On tournait dans les terres indigènes, donc en gros on voulait qu’ils nous permettent de le faire. Ces communautés sont très attachées à leurs traditions, et honorent la nature d’une manière qu’on ne comprend malheureusement pas. Ils ont ces cérémonies très belles où ils demandent la permission à la terre, et nous ont donné une bénédiction. Moi, depuis que je fais des films, j’ai mon rituel : toute l’équipe se réunit en cercle, pendant une minute de silence. Pour créer une unité, une force. Et je refais ça à la fin. C’était amusant donc car on a d’abord eu leur cérémonie, avec des prières, puis la mienne, avec des pétales de fleurs. Deux traditions. Et ça nous a honnêtement aidés parce que durant tous ces longs mois, et ces moments risqués, personne n’a été blessé. On a eu beaucoup de chance.

Malgré la préparation, Leonardo DiCaprio, pensez-vous avoir sous-estimé l’expérience The Revenant ?

Je pense qu’on a tous sous-estimé l’expérience ! Mais j’ai d’abord fait le film pour travailler avec ce réalisateur. Je voulais faire partie d’une chose incroyablement unique. Il a mis en place une série de challenges, et dès le début avec cette introduction qu’on a répété pendant des semaines. Il a mis la barre si haute que tout le reste a été un défi incroyable.

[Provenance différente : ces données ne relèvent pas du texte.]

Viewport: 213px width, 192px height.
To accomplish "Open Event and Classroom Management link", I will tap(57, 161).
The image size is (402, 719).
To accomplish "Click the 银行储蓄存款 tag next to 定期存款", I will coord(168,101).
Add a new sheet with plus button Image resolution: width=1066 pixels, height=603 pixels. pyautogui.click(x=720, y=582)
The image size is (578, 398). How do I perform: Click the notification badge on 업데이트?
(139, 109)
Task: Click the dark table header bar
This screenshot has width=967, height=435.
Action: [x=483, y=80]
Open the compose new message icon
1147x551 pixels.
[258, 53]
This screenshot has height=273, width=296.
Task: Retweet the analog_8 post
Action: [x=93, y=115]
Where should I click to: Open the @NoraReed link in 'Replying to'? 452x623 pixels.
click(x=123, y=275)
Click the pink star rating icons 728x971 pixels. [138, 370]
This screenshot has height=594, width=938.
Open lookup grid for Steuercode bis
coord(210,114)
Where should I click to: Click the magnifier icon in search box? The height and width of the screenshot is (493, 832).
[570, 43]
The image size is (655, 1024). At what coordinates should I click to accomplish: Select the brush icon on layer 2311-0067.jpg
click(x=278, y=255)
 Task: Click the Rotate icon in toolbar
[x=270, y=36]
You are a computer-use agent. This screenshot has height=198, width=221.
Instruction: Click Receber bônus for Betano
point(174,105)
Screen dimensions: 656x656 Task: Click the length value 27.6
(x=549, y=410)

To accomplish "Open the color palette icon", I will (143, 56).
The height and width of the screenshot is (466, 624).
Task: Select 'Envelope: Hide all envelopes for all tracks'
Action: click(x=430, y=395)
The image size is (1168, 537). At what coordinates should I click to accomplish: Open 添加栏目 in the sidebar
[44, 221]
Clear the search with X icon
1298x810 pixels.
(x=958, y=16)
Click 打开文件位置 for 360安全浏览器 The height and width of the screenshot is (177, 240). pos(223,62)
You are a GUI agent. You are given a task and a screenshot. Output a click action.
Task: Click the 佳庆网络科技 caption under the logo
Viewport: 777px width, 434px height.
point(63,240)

Avec en plus le fait de tourner en décors naturels, dans des conditions météorologiques extrêmes, qui nous bloquaient parfois pendant des semaines, posant ainsi d’autres problèmes. Ça a été l’expérience professionnelle la plus difficile de ma vie. On a beaucoup parlé des difficultés du tournage, mais c’est notre travail, on était là pour ça. Qu’on parle du réalisateur qui demande autant de son équipe, de ses acteurs, ça me donne envie de répondre : c’est exactement ce qu’on veut d’un réalisateur. On veut qu’il créé la chose la plus authentique qui soit, notamment pour immerger l’acteur. J’aurais fait tout ce qu’Alejandro me demandait parce que sinon, qu’est-ce qui nous amène à faire tout ça ? Si ce n’est pour créer une œuvre d’art en étant le plus authentique possible ? C’est ce qu’on veut donner au public, et ça demande beaucoup de travail, et ce qu’on attend du réalisateur. Sinon, c’est une perte de temps.